* Instrucciones *
Por favor, contesta estas preguntas sobre el texto del caso contra el gobernador de Sinaloa:
1. ¿De qué distrito son los fiscales que impulsan la investigación?
2. ¿A cuántos funcionarios, además de Rocha Moya, se acusa de colaborar con el Cártel de Sinaloa?
3. ¿Qué ha cuestionado el gobierno mexicano?

* Fragmento del texto *
+ + + + +
El caso que involucra al gobernador de Sinaloa, Rubén Rocha Moya, y a otros funcionarios señalados por autoridades estadounidenses sigue escalando, ahora con un nuevo frente: el financiero.

De acuerdo con documentos del Departamento de Justicia de Estados Unidos, todos los bienes, propiedades e incluso ganancias económicas de los acusados podrían ser objeto de decomiso, en caso de comprobarse que están vinculados con actividades ilícitas relacionadas con el narcotráfico.

La acusación no solo contempla posibles sanciones penales, sino también el desmantelamiento de las estructuras económicas que, presuntamente, habrían sido utilizadas para facilitar operaciones del crimen organizado. Esto implica que cualquier ingreso, inmueble o activo relacionado directa o indirectamente con estas actividades podría ser asegurado por las autoridades estadounidenses.

El caso forma parte de una investigación impulsada por fiscales del Distrito Sur de Nueva York, quienes acusan a Rocha Moya y a otros nueve funcionarios de colaborar con el Cártel de Sinaloa a cambio de sobornos y apoyo político.

Según las imputaciones, los señalados habrían facilitado operaciones del narcotráfico, incluyendo el traslado de drogas hacia Estados Unidos, lo que derivó en una ofensiva legal que ahora también apunta a debilitar su poder económico.

Este componente financiero marca un giro relevante en el caso, ya que no solo busca castigar posibles delitos, sino también impedir que los acusados conserven recursos que, de acuerdo con la investigación, podrían provenir de actividades ilegales.

Mientras tanto, el gobierno mexicano ha cuestionado la solidez de las acusaciones, argumentando que no se han presentado pruebas suficientes para proceder legalmente en territorio nacional, lo que mantiene abierto un conflicto diplomático entre ambos países.

En medio de este escenario, el caso continúa evolucionando y podría tener implicaciones políticas, legales y económicas tanto en México como en Estados Unidos.
+ + + + +
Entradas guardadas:
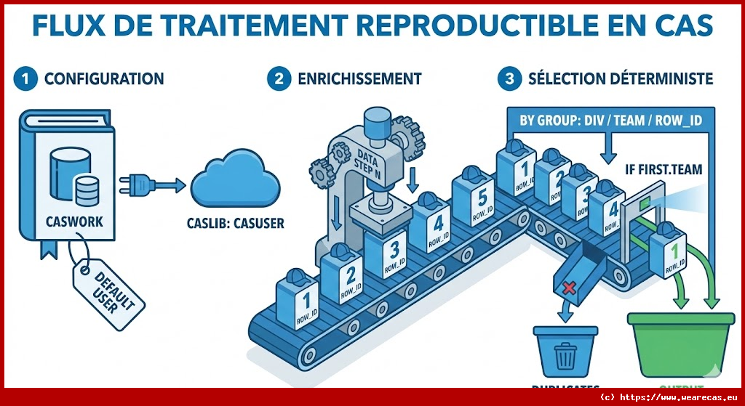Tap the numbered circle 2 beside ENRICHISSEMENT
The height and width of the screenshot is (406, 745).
pos(279,79)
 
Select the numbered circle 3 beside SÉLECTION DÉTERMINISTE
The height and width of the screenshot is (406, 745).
pos(509,79)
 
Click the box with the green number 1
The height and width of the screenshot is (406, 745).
pos(668,251)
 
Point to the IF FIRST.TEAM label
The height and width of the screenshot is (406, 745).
pos(664,171)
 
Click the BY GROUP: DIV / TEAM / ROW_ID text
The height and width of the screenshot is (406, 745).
pos(610,121)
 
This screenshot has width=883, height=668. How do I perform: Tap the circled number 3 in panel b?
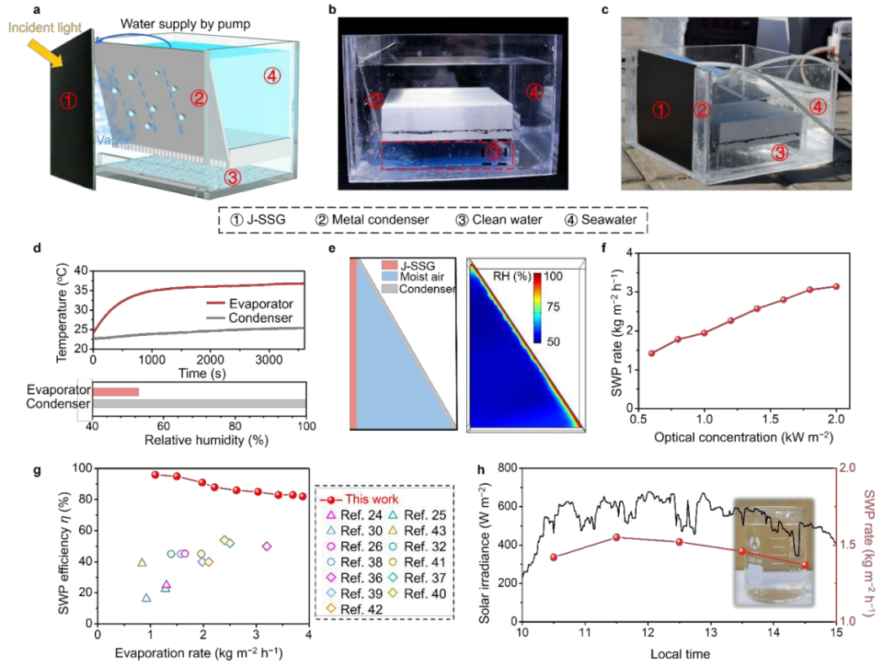[491, 152]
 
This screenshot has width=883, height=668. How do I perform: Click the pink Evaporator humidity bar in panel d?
[115, 392]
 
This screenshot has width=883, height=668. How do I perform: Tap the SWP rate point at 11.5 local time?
[616, 537]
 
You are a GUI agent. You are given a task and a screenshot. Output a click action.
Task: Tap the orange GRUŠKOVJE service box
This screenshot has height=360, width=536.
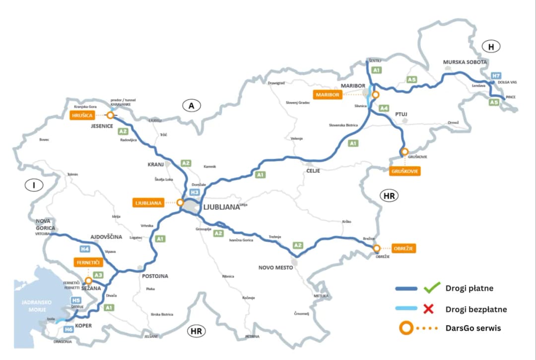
+ + + + +
* Espacio de respuesta *
1. Del Distrito Sur de Nueva York.
2. A otros nueve funcionarios.
3. La solidez de las acusaciones.